= Uptake signal sequence =

Uptake signal sequences (USS) are the short DNA sequences preferentially taken up by competent bacteria of the family Pasteurellaceae (e.g., Haemophilus influenzae). Similar sequences, called DNA uptake sequences (DUS), are found in species of the family Neisseriaceae (including Neisseria meningitidis and Neisseria gonorrhoeae).

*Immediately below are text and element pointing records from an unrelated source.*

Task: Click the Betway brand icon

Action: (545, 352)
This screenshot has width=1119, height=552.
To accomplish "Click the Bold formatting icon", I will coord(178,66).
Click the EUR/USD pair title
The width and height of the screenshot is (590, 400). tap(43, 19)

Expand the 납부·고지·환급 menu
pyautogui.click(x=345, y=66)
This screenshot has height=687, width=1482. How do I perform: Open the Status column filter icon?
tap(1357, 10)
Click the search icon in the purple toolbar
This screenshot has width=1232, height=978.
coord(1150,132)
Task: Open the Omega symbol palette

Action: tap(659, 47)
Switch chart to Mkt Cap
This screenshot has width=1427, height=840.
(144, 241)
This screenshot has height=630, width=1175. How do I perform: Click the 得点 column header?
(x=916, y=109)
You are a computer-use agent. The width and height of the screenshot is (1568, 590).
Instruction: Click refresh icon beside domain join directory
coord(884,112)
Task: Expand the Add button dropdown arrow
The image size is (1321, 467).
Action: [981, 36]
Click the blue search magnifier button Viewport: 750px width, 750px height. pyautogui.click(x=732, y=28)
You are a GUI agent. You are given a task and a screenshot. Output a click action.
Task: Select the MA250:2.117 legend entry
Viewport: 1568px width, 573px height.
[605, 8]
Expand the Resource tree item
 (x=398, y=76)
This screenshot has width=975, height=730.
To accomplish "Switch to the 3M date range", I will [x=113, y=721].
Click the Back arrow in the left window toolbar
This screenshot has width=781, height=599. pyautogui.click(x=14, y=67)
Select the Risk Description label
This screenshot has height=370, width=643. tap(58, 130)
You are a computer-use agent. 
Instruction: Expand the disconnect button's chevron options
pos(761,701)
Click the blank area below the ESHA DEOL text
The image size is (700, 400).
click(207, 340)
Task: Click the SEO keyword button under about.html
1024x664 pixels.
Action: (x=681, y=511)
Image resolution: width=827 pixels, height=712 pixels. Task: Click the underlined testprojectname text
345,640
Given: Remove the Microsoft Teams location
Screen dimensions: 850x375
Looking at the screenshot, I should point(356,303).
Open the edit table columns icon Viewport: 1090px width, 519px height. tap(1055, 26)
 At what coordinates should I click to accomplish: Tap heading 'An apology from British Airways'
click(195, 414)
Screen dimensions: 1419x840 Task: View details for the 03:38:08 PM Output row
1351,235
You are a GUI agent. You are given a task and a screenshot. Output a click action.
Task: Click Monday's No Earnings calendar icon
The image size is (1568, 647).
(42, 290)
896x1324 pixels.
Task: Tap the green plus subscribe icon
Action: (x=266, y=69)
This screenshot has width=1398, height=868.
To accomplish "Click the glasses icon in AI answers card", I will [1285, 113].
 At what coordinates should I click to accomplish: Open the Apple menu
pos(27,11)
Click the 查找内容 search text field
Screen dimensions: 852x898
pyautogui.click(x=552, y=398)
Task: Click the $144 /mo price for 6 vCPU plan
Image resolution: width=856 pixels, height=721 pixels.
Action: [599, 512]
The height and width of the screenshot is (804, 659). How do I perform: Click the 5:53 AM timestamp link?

==Neisseria meningitidis==
Genetic transformation is the process by which a recipient bacterial cell takes up naked DNA from its environment and integrates this DNA into the recipient's genome by recombination. In N. meningitidis, DNA transformation requires the presence of short DUS (10-12 mers residing in coding and intergenic regions) of the donor DNA. Specific recognition of DUSs is mediated by a type IV pilin. Davidsen et al. reported that in N. meningitidis DUSs occur at a significantly higher density in genes involved in DNA repair and recombination (as well as in restriction-modification and replication) than in other annotated gene groups. These authors proposed that the over-representation of DUS in DNA repair and recombination genes may reflect the benefit of maintaining the integrity of the DNA repair and recombination machinery by preferentially taking up genome maintenance genes that could replace their damaged counterparts in the recipient cell's genome. Uptake of such genes could provide a mechanism for facilitating recovery from DNA damage after genotoxic stress.